Общие сведения о сценариях

Упрощение развертывания контейнера с соединителем данных SAP с помощью предоставленного скрипта Kickstart (доступного в решении Microsoft Sentinel для приложений SAP® GitHub), который также может включать различные режимы хранения секретов, настраивать безопасные сетевые коммуникации (SNC) и многое другое.

Справка по параметрам

Следующие параметры можно настроить. Примеры использования этих параметров см. в статье Развертывание и настройка контейнера с агентом соединителя данных SAP.

Место хранения секрета

Имя параметра:--keymode

Значения параметра:kvmi, kvsi, cfgf

Обязательный: нет. kvmi подразумевается по умолчанию.

Объяснение. Указывает, должны ли секреты (имя пользователя, пароль, идентификатор log analytics и общий ключ) храниться в локальном файле конфигурации или в Azure Key Vault. Кроме того, определяет, выполняется ли проверка подлинности в Azure Key Vault с помощью управляемого удостоверения, назначаемого системой Azure, или удостоверения зарегистрированного приложения Microsoft Entra.

Если задано значение kvmi, для хранения секретов используется Azure Key Vault и проверка подлинности в Azure Key Vault выполняется с помощью назначаемого системой управляемого удостоверения Azure для виртуальной машины.

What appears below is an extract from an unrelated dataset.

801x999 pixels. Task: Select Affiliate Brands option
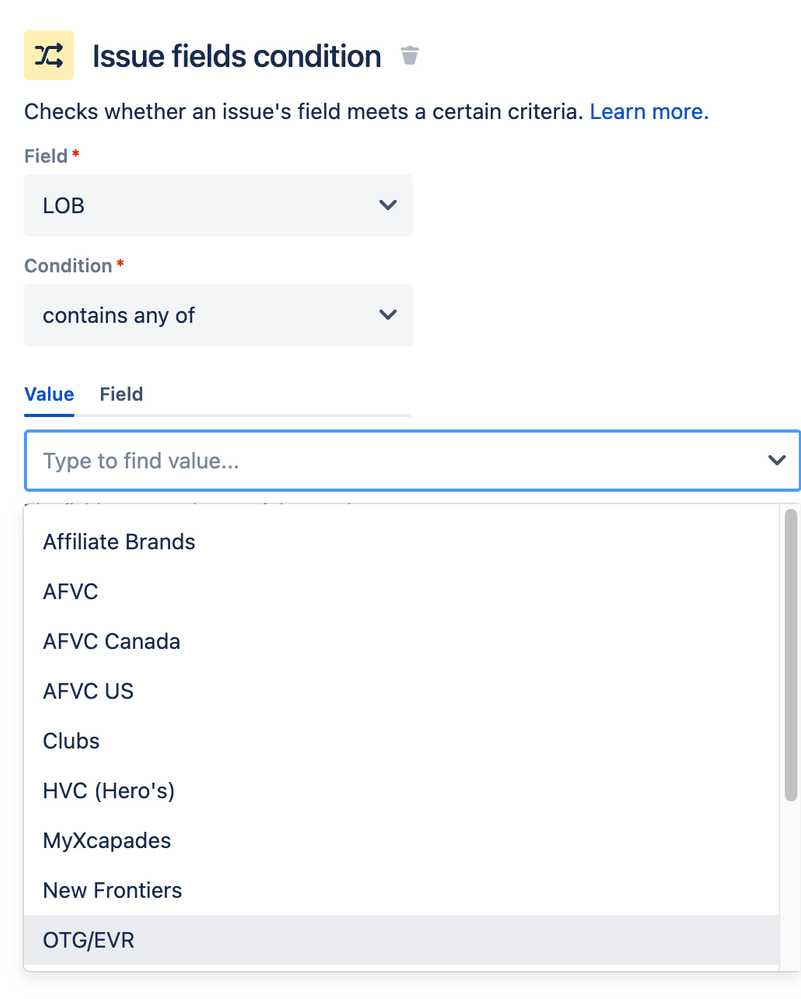click(x=119, y=542)
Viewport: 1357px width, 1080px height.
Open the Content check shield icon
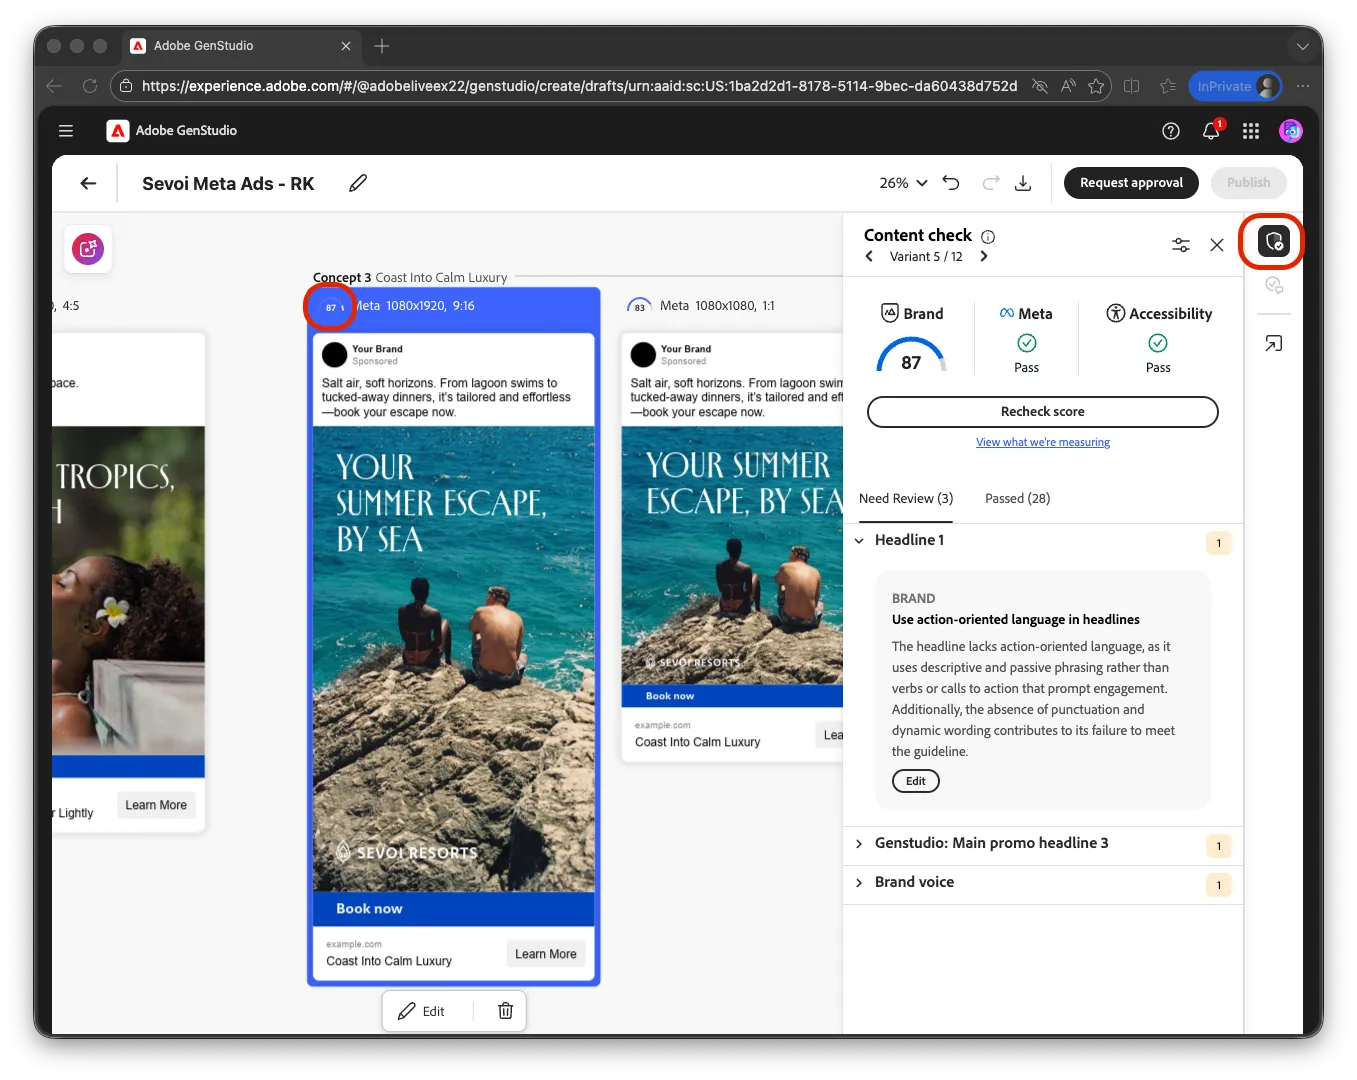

Если задано значение kvsi, Azure Key Vault используется для хранения секретов и проверки подлинности в Azure Key Vault выполняется с помощью удостоверения зарегистрированного приложения Microsoft Entra. Требуется --appid--appsecretиспользование режима и --tenantid значенийkvsi.

Если задано значение cfgf, файл конфигурации, хранящийся локально, используется для хранения секретов.

Режим подключения к серверу ABAP

Имя параметра:--connectionmode

Значения параметра:abap, mserv

Обязательный: нет. Если оно не указано, по умолчанию используется значение abap.

Объяснение. Определяет, как должен подключаться к серверу ABAP агент сборщика данных: напрямую или через сервер сообщений. Используйте abap для подключения агента непосредственно к серверу ABAP, имя которого можно определить с помощью --abapserver параметра (хотя если это не так, вам по-прежнему будет предложено). Для подключения через сервер сообщений используйте mserv. В этом случае необходимо задать параметры --messageserverhost, --messageserverport и --logongroup.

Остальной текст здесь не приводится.